> YOUR INSTRUCTIONS:
Rewrite every line of the records below as a numbered list, omitting blank lines and the pictures.

> SUPPLIED DATA:
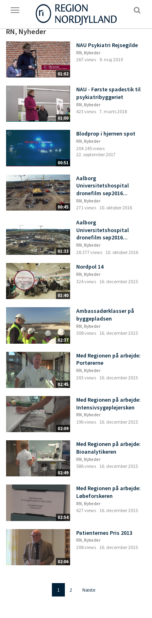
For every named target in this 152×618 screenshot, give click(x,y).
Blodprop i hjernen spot (105, 133)
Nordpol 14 (89, 266)
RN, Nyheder (88, 53)
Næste (88, 590)
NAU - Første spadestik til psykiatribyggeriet (108, 93)
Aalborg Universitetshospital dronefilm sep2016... (102, 185)
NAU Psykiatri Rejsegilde (107, 45)
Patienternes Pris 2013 (104, 532)
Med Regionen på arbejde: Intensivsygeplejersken (108, 403)
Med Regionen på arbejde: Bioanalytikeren (108, 447)
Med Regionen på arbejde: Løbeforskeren (108, 492)
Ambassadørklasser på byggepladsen (105, 314)
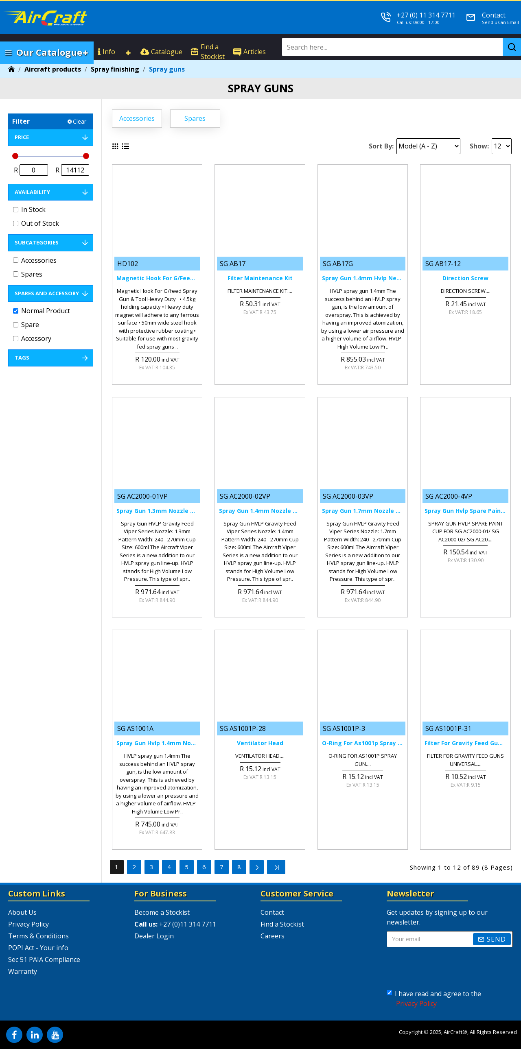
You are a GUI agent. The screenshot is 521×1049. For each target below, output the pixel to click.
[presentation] (450, 968)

> RESPONSE:
1. For every named target in this 152×618 screenshot, give click(x,y).
2. Blodprop i hjernen spot (105, 133)
3. Nordpol 14 (89, 266)
4. RN, Nyheder (88, 53)
5. Næste (88, 590)
6. NAU - Første spadestik til psykiatribyggeriet (108, 93)
7. Aalborg Universitetshospital dronefilm sep2016... (102, 185)
8. NAU Psykiatri Rejsegilde (107, 45)
9. Patienternes Pris 2013 (104, 532)
10. Med Regionen på arbejde: Intensivsygeplejersken (108, 403)
11. Med Regionen på arbejde: Bioanalytikeren (108, 447)
12. Med Regionen på arbejde: Løbeforskeren (108, 492)
13. Ambassadørklasser på byggepladsen (105, 314)
14. You are a GUI agent. The screenshot is 521×1049. For each target below, output the pixel to click.
15. [presentation] (450, 968)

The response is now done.